我正在集群中运行Flink作业。作业已正确部署,但是,当收到任何消息时,它将失败,并出现以下异常:
java.lang.NullPointerException
at org.apache.flink.api.java.io.TextOutputFormat.writeRecord(TextOutputFormat.java:103)
at org.apache.flink.streaming.api.functions.sink.OutputFormatSinkFunction.invoke(OutputFormatSinkFunction.java:86)
at org.apache.flink.streaming.api.functions.sink.SinkFunction.invoke(SinkFunction.java:52)
at org.apache.flink.streaming.api.operators.StreamSink.processElement(StreamSink.java:56)
at org.apache.flink.streaming.runtime.tasks.OperatorChain$CopyingChainingOutput.pushToOperator(OperatorChain.java:558)
at org.apache.flink.streaming.runtime.tasks.OperatorChain$CopyingChainingOutput.collect(OperatorChain.java:533)
at org.apache.flink.streaming.runtime.tasks.OperatorChain$CopyingChainingOutput.collect(OperatorChain.java:513)
at org.apache.flink.streaming.api.operators.AbstractStreamOperator$CountingOutput.collect(AbstractStreamOperator.java:679)
at org.apache.flink.streaming.api.operators.AbstractStreamOperator$CountingOutput.collect(AbstractStreamOperator.java:657)
at org.apache.flink.streaming.api.operators.StreamMap.processElement(StreamMap.java:41)
at org.apache.flink.streaming.runtime.tasks.OperatorChain$CopyingChainingOutput.pushToOperator(OperatorChain.java:558)

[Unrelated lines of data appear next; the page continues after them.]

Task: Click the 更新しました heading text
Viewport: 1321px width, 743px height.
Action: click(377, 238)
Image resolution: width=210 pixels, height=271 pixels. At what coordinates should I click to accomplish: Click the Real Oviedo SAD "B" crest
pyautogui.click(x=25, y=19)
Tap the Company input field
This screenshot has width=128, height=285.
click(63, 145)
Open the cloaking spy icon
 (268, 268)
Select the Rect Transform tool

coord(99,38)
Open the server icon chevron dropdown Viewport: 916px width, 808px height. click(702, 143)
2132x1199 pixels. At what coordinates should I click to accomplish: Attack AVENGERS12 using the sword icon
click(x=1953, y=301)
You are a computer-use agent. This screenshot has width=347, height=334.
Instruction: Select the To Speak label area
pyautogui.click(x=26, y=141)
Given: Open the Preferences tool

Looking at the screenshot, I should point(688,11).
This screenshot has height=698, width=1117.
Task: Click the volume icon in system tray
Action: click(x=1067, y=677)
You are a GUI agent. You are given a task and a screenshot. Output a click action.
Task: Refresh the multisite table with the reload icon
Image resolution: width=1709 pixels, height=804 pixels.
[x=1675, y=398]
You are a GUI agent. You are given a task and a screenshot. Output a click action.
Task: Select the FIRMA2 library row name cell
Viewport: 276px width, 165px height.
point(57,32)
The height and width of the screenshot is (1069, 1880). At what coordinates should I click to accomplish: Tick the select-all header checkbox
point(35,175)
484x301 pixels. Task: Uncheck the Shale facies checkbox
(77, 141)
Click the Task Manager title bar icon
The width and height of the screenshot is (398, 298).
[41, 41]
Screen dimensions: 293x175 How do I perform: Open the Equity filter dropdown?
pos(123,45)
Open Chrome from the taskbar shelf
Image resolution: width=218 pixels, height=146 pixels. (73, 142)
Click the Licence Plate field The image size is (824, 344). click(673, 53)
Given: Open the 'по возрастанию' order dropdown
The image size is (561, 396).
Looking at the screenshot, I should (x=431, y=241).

at org.apache.flink.streaming.runtime.tasks.OperatorChain$CopyingChainingOutput.collect(OperatorChain.java:533)
at org.apache.flink.streaming.runtime.tasks.OperatorChain$CopyingChainingOutput.collect(OperatorChain.java:513)
at org.apache.flink.streaming.api.operators.AbstractStreamOperator$CountingOutput.collect(AbstractStreamOperator.java:679)
at org.apache.flink.streaming.api.operators.AbstractStreamOperator$CountingOutput.collect(AbstractStreamOperator.java:657)
at org.apache.flink.streaming.api.operators.StreamSourceContexts$NonTimestampContext.collect(StreamSourceContexts.java:104)
at org.apache.flink.streaming.api.operators.StreamSourceContexts$NonTimestampContext.collectWithTimestamp(StreamSourceContexts.java:111)
at org.apache.flink.streaming.connectors.kafka.internals.AbstractFetcher.emitRecordWithTimestamp(AbstractFetcher.java:398)
at org.apache.flink.streaming.connectors.kafka.internal.Kafka010Fetcher.emitRecord(Kafka010Fetcher.java:89)
at org.apache.flink.streaming.connectors.kafka.internal.Kafka09Fetcher.runFetchLoop(Kafka09Fetcher.java:154)
at org.apache.flink.streaming.connectors.kafka.FlinkKafkaConsumerBase.run(FlinkKafkaConsumerBase.java:738)
at org.apache.flink.streaming.api.operators.StreamSource.run(StreamSource.java:87)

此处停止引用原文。